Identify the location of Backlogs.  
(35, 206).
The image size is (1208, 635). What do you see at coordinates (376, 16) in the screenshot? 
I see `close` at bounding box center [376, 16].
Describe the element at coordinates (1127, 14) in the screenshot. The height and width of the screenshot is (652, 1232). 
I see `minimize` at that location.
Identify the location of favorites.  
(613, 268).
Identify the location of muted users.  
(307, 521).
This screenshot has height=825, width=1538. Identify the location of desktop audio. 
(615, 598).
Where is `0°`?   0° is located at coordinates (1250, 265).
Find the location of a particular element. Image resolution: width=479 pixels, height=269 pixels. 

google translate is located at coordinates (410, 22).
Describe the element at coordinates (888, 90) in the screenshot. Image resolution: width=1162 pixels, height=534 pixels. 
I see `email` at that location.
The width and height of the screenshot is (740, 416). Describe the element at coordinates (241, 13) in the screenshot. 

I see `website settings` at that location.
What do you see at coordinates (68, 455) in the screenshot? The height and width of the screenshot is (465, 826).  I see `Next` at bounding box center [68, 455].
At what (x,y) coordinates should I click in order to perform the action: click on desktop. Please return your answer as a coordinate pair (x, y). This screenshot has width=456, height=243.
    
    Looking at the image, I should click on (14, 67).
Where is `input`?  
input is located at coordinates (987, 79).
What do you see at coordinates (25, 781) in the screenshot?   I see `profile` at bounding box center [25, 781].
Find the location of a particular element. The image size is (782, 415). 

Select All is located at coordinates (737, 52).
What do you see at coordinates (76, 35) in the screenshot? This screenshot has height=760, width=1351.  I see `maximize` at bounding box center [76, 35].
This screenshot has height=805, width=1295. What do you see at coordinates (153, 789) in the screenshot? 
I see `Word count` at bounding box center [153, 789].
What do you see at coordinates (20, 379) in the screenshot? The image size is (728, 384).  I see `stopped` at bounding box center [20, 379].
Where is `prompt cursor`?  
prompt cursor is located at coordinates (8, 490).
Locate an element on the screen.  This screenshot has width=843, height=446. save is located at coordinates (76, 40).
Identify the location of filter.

What needs to be done ▸
Rewrite the lines above, changing every "Identify the location of" to "Find the position of" and leaving everything else as it is.

Written response ▸
Find the position of Backlogs.  
(35, 206).
The image size is (1208, 635). What do you see at coordinates (376, 16) in the screenshot? 
I see `close` at bounding box center [376, 16].
Describe the element at coordinates (1127, 14) in the screenshot. The height and width of the screenshot is (652, 1232). 
I see `minimize` at that location.
Find the position of favorites.  
(613, 268).
Find the position of muted users.  
(307, 521).
This screenshot has height=825, width=1538. Find the position of desktop audio. 
(615, 598).
Where is `0°`?   0° is located at coordinates (1250, 265).
Find the location of a particular element. Image resolution: width=479 pixels, height=269 pixels. 

google translate is located at coordinates (410, 22).
Describe the element at coordinates (888, 90) in the screenshot. Image resolution: width=1162 pixels, height=534 pixels. 
I see `email` at that location.
The width and height of the screenshot is (740, 416). Describe the element at coordinates (241, 13) in the screenshot. 

I see `website settings` at that location.
What do you see at coordinates (68, 455) in the screenshot? The height and width of the screenshot is (465, 826).  I see `Next` at bounding box center [68, 455].
At what (x,y) coordinates should I click in order to perform the action: click on desktop. Please return your answer as a coordinate pair (x, y). This screenshot has width=456, height=243.
    
    Looking at the image, I should click on (14, 67).
Where is `input`?  
input is located at coordinates (987, 79).
What do you see at coordinates (25, 781) in the screenshot?   I see `profile` at bounding box center [25, 781].
Find the location of a particular element. The image size is (782, 415). 

Select All is located at coordinates (737, 52).
What do you see at coordinates (76, 35) in the screenshot? This screenshot has height=760, width=1351.  I see `maximize` at bounding box center [76, 35].
This screenshot has height=805, width=1295. What do you see at coordinates (153, 789) in the screenshot? 
I see `Word count` at bounding box center [153, 789].
What do you see at coordinates (20, 379) in the screenshot? The image size is (728, 384).  I see `stopped` at bounding box center [20, 379].
Where is `prompt cursor`?  
prompt cursor is located at coordinates (8, 490).
Locate an element on the screen.  This screenshot has width=843, height=446. save is located at coordinates (76, 40).
Find the position of filter.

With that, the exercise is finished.